## Parts of the exercise:
(a) In the PostgreSQL query performance thread, list each parent_id value that appears in the most_common_vals line.
(b) Carry on writing the PostgreSQL query performance thread from the point where it stops.

## Selected passage:
Re: Improving Performance of Query ~ Filter by A, Sort by B

From: Jeff Janes <jeff(dot)janes(at)gmail(dot)com>
To: Lincoln Swaine-Moore <lswainemoore(at)gmail(dot)com>
Cc: pgsql-performance(at)lists(dot)postgresql(dot)org
Subject: Re: Improving Performance of Query ~ Filter by A, Sort by B
Date: 2018-07-17 15:59:33
Message-ID: CAMkU=1yar573WF7PPCdWWsVOc6sLpWDPdX_-8xC+9guJ033CEA@mail.gmail.com
Views: Raw Message | Whole Thread | Download mbox | Resend email
Thread:
Lists: pgsql-performance

On Mon, Jul 16, 2018 at 5:29 PM, Lincoln Swaine-Moore <
lswainemoore(at)gmail(dot)com> wrote:

> Tom and Jeff,
>
> Thanks very much for the suggestions!
>
> Here's what I've found so far after playing around for a few more days:
>
> What is your default_statistics_target? What can you tell us about the
>> distribution of parent_id? (exponential, power law, etc?). Can you show
>> the results for select * from pg_stats where tablename='a' and
>> attname='parent_id' \x\g\x ?
>
>
> The default_statistics_target is 500, which I agree seems quite
> insufficient for these purposes. I bumped this up to 2000, and saw some
> improvement in the row count estimation, but pretty much the same query
> plans. Unfortunately the distribution of counts is not intended to be
> correlated to parent_id, which is one reason I imagine the histograms might
> not be particularly effective unless theres one bucket for every value.
> Here is the output you requested:
>
> select * from pg_stats where tablename='a' and attname='parent_id';
>
> schemaname | public
> tablename | a
> attname | parent_id
> inherited | t
> null_frac | 0
> avg_width | 4
> n_distinct | 18871
> most_common_vals | {15503,49787,49786,24595,49784,17549, ...} (2000
> values)
> most_common_freqs | {0.0252983,0.02435,0.0241317,
> 0.02329,0.019095,0.0103967,0.00758833,0.004245, ...} (2000 values)
>

You showed the 8 most common frequencies. But could you also show the last
couple of them? When your queried parent_id value is not on the MCV list,
it is the frequency of the least frequent one on the list which puts an
upper limit on how frequent the one you queried for can be.

> A few questions re: statistics:
> 1) would it be helpful to bump column statistics to, say, 20k (the number
> of distinct values of parent_id)?
>

Only one way to find out...
However you can only go up to 10k, not 20k.

> 2) is the discrepancy between the statistics on the parent and child
> table be expected? certainly I would think that the statistics would be
> different, but I would've imagined they would have histograms of the same
> size given the settings being the same.

## Raw data:

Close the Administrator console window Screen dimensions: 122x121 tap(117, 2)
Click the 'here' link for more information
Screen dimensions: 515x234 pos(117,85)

## Answers to the problems:
(a) 15503, 49787, 49786, 24595, 49784, 17549

(b)
>

Is the n_distinct estimate accurate for the partition? There is an
algorithm (which will change in v11) to stop the MCV from filling the
entire statistics target size if it thinks adding more won't be useful.
But I don't know why the histogram boundary list would be short. But, I
doubt that that is very important here. The histogram is only used for
inequality/range, not for equality/set membership.

> 3) is there a way to manually specify the the distribution of rows to be
> even? that is, set the frequency of each value to be ~ n_rows/n_distinct.
> This isn't quite accurate, but is a reasonable assumption about the
> distribution, and might generate better query plans.
>

This would be going in the wrong direction. Your queries seem to
preferentially use rare parent_ids, not typical parent_ids. In fact, it
seems like many of your hard-coded parent_ids don't exist in the table at
all. That certainly isn't going to help the planner any. Could you
somehow remove those before constructing the query?

You might also take a step back, where is that list of parent_ids coming
from in the first place, and why couldn't you convert the list of literals
into a query that returns that list naturally?

> You could try reversing the order and adding a column to be (tmstmp,
>> parent_id, id) and keeping the table well vacuumed. This would allow the
>> slow plan to still walk the indexes in tmstmp order but do it as an
>> index-only scan, so it could omit the extra trip to the table. That trip to
>> the table must be awfully slow to explain the numbers you show later in the
>> thread.
>
>
> Just to clarify, do you mean building indexes like:
> CREATE INDEX "a_tmstmp_parent_id_id_idx_[PART_KEY]" on
> "a_partition[PART_KEY]" USING btree("tmstmp", "parent_id", "id")
> That seems promising! Is the intuition here that we want the first key of
> the index to be the one we are ultimately ordering by? Sounds like I make
> have had that flipped initially. My understanding of this whole situation
> (and please do correct me if this doesn't make sense) is the big bottleneck
> here is reading pages from disk (when looking at stopped up queries, the
> wait_event is DataFileRead), and so anything that can be done to minimize
> the pages read will be valuable. Which is why I would love to get the query
> plan to use the tmstmp index without having to filter thereafter by
> parent_id.
>

Yes, that is the index.

You really want it to filter by parent_id in the index, rather than going
to the table to do the filter on parent_id. The index pages with tmstmp as
the leading column are going to be more tightly packed with potentially
relevant rows, while the table pages are less likely to be densely packed.
So filtering in the index leads to less IO. Currently, the only way to
make that in-index filtering happen is with an index-only scan. So the
tmstmp needs to be first, and other two need to be present in either
order. Note that if you change select list of your query to select more
than just "id", you will again defeat the index-only-scan.

>
> What happens when you remove that extra order by phrase that you added?
>> The original slow plan should become much faster when the number of
>> parent_ids is large (it has to dig through fewer index entries before
>> accumulating 20 good ones), so you should try going back to that.
>
>
> Unfortunately, I've found that even when the number of parent_ids is large
> (2000), it's still prohibitively slow (haven't got it to finish), and
> maintains a query plan that involves an Index Scan Backward across the
> a_tmstmp_idxs (with a filter for parent_id).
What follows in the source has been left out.